Billionaire private equity titan David Rubenstein told CNBC on Thursday he believes cryptocurrencies will remain a part of the financial landscape in years to come, dismissing concerns that the burgeoning asset class is a fad destined to fade away.
In an interview on “Squawk Box,” Rubenstein said he’s personally invested in companies that facilitate crypto trading, although not the digital tokens directly. “I did that, in part, because I think it’s here to stay. Cryptocurrency is not going away, just like gold is not going away,” the Carlyle Group co-founder and co-chairman said, adding some investors see bitcoin as a substitute for gold.
Rubenstein’s comments Thursday came one day after a hugely volatile day for bitcoin, the world’s largest cryptocurrency by market capitalization, and a host of other digital assets. The entire crypto market saw hundreds of billions of dollars of value wiped out after bitcoin plunged more than 30% at its lowest point Wednesday to around $30,000 per token.
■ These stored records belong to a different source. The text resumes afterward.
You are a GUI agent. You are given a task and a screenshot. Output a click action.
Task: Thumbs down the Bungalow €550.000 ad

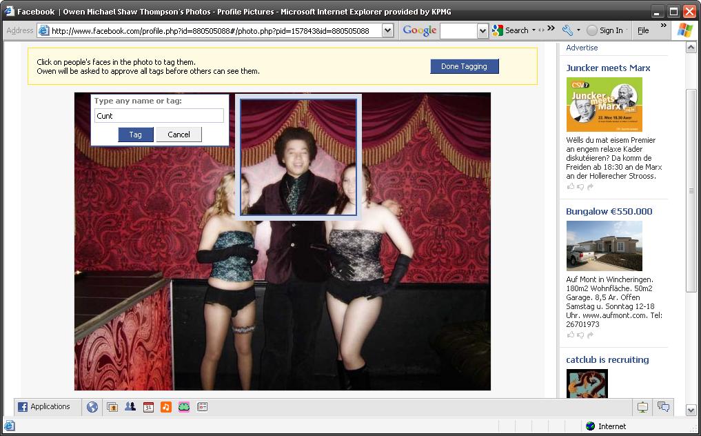[x=580, y=335]
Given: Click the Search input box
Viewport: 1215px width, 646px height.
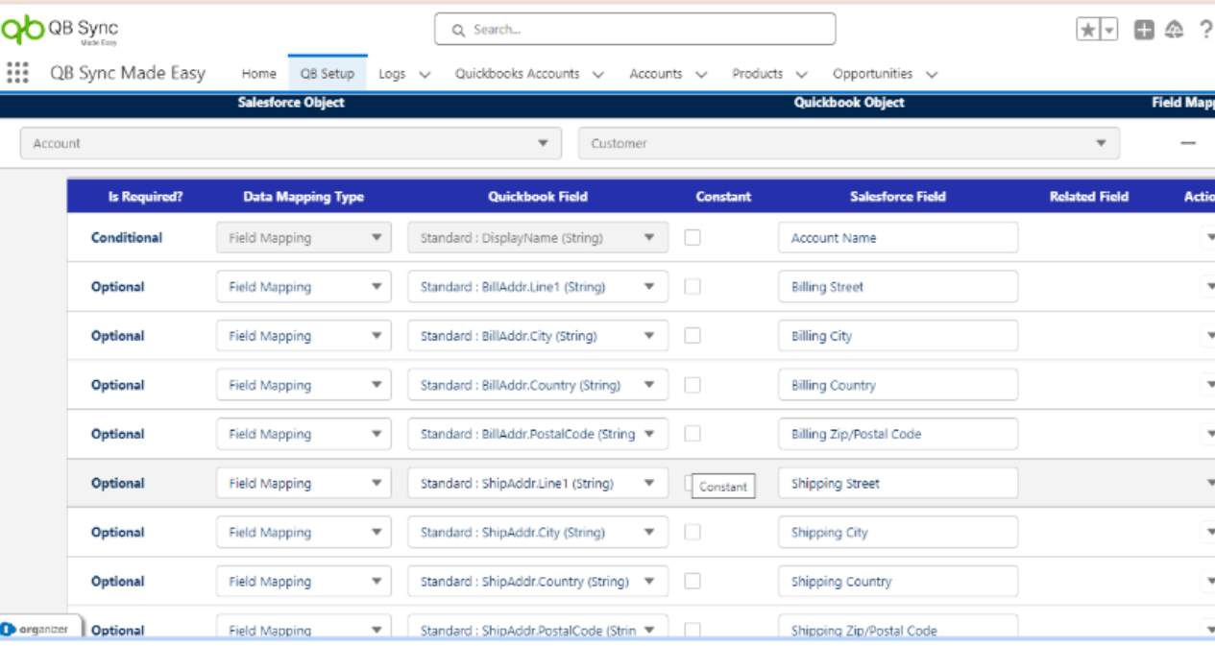Looking at the screenshot, I should click(635, 30).
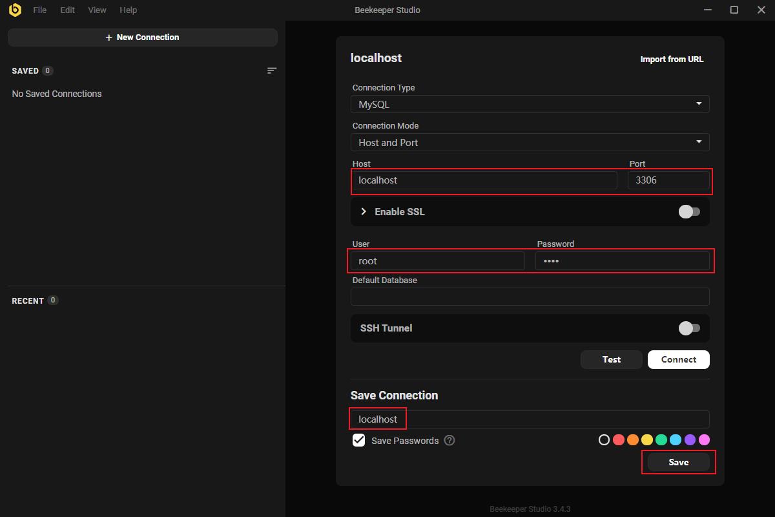This screenshot has width=775, height=517.
Task: Choose the red color swatch
Action: [618, 439]
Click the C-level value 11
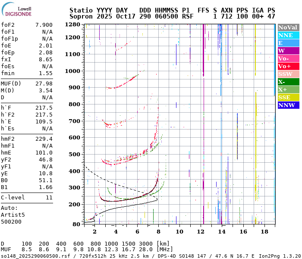 tap(49, 197)
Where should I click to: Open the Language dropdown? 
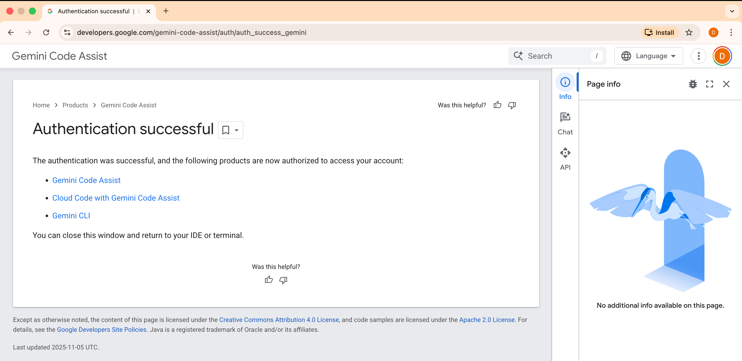tap(648, 56)
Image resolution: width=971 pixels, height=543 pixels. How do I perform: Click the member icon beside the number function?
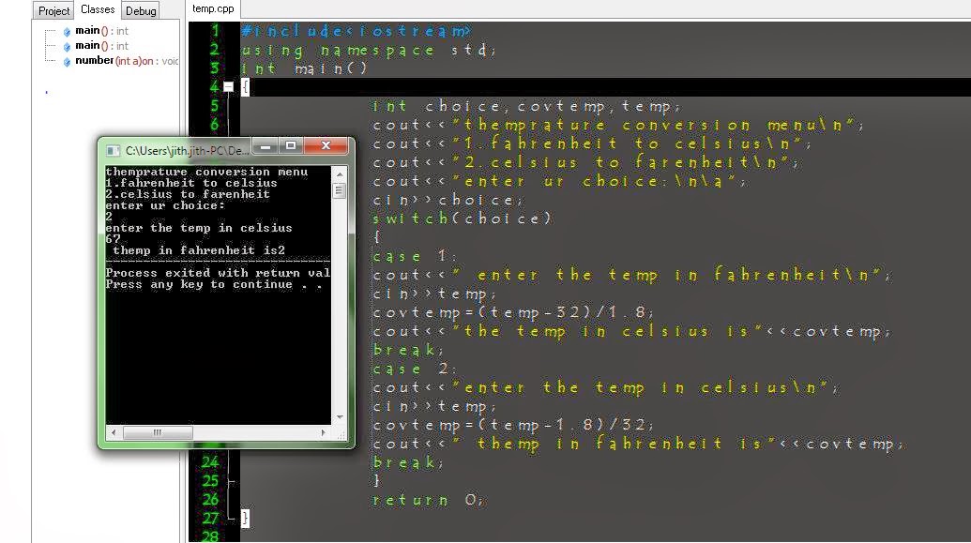click(x=68, y=60)
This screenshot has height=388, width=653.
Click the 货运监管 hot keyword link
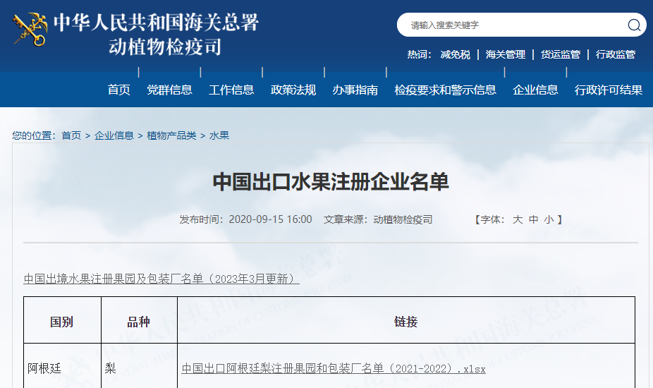pos(561,54)
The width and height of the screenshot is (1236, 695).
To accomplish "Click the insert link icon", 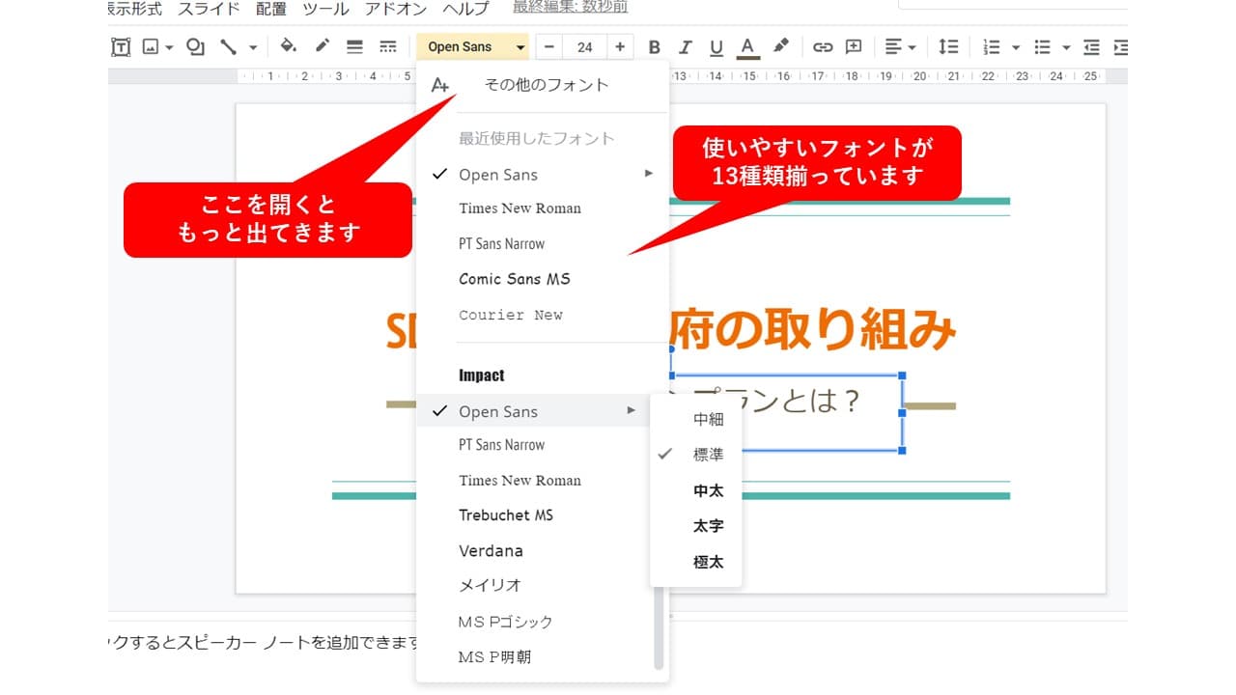I will click(823, 47).
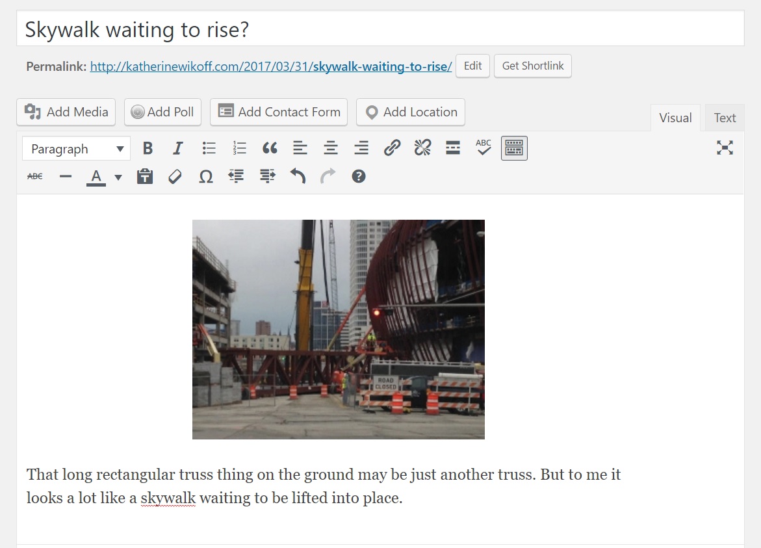Apply the text color swatch 'A'

click(x=96, y=176)
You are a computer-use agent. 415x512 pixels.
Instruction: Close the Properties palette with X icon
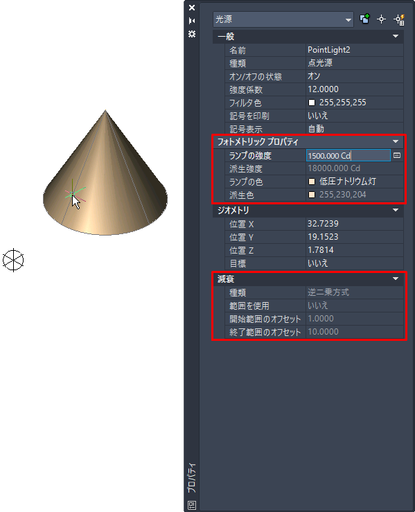(192, 8)
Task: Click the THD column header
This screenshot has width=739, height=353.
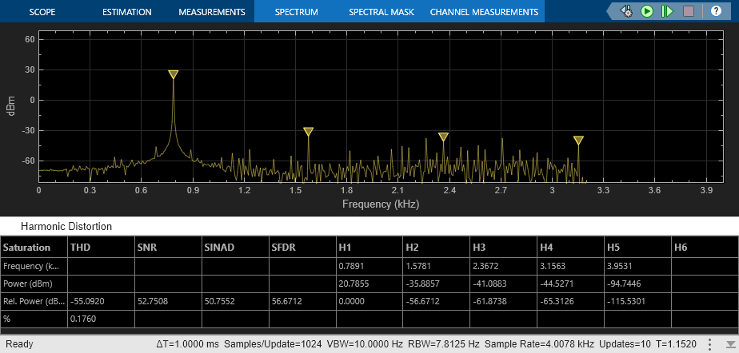Action: click(x=80, y=248)
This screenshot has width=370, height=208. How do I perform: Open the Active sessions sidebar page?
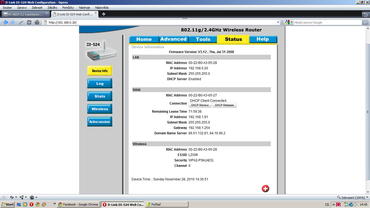100,122
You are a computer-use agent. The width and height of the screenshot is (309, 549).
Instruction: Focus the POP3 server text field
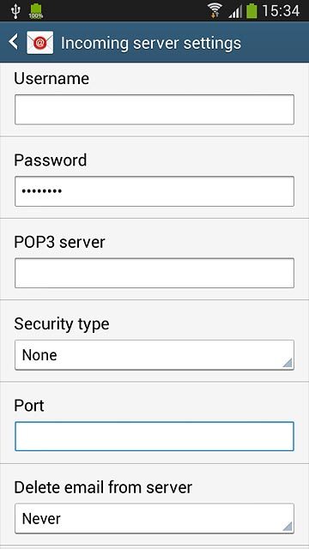(155, 273)
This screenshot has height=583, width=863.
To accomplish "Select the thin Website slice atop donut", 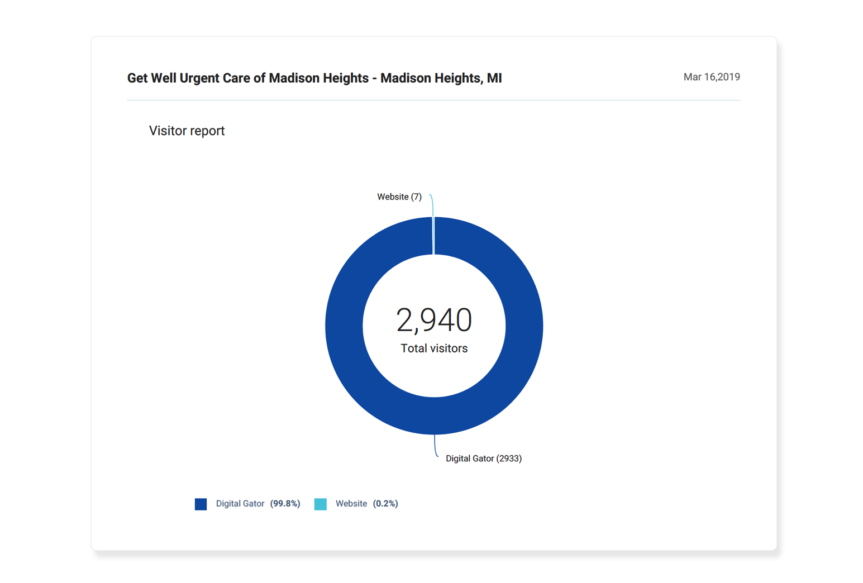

Bitcoin later recovered some of those losses and traded back up over $41,000 on Thursday.
“It has its ups and downs, and yesterday was not a good day,” Rubenstein said, referring to Wednesday’s collapse. “But that’s true of anything that is relatively new, and I don’t think you’re going to see anything like crypto going away and disappearing. It’s here.”
Anthony Scaramucci, founder of the hedge fund SkyBridge Capital, shared Rubenstein’s view around volatility, saying later on “Squawk Box” that bitcoin’s plunge Wednesday was hardly an historic anomaly. “I think the bull market is intact for bitcoin. If you go back over the different slides in bitcoin over the last 12 years, this is consistent with those slides,” Scaramucci said.
Some people remain skeptical of bitcoin, even as Rubenstein and a range of other high-profile investors tout its long-term viability. For example, Berkshire Hathaway Vice Chairman Charlie Munger said earlier this month that the “whole damn development” of bitcoin is “disgusting and contrary to the interests of civilization.”
Rubenstein said that whether people think bitcoin and cryptocurrencies are “right or wrong,” it’s clear that there’s an appetite for an alternative to the current financial system. “It’s here because people in the market want something other than just the traditional currencies that we’ve had,” he said.
“If you go into cryptocurrencies, you should expect big ups and downs and big fluctuations. If you’re not prepared for that, don’t go into cryptocurrency,” added Rubenstein, who co-founded Carlyle in 1987 after serving in the Jimmy Carter administration.
For crypto investors, one lingering question is whether the U.S. government will step up its regulation of digital assets. Securities and Exchange Commission Chairman Gary Gensler, who is new to the role, told CNBC earlier this month that he believes “we need greater investor protection” around bitcoin.
“To the extent that something is a security, the SEC has a lot of authority. And a lot of crypto tokens — I won’t call them cryptocurrencies for this moment — are indeed securities,” Gensler said May 7 on “Squawk Box.”
Rubenstein weighed in on the prospect of more regulation, saying the idea that “the government is going to be able to stop cryptocurrency from being something investors want is unrealistic at this point.”